═══ DATA TO USE ═══

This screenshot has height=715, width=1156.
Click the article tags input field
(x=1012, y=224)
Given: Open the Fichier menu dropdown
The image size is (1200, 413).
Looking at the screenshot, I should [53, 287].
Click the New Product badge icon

═══

> YOUR OBJECTIVE: Everything from the line that contains "Given: Open the Fichier menu dropdown" to the last line of the entries above should be repeated word for word, both lines included, with no other output.

> RESULT BELOW:
Given: Open the Fichier menu dropdown
The image size is (1200, 413).
Looking at the screenshot, I should [53, 287].
Click the New Product badge icon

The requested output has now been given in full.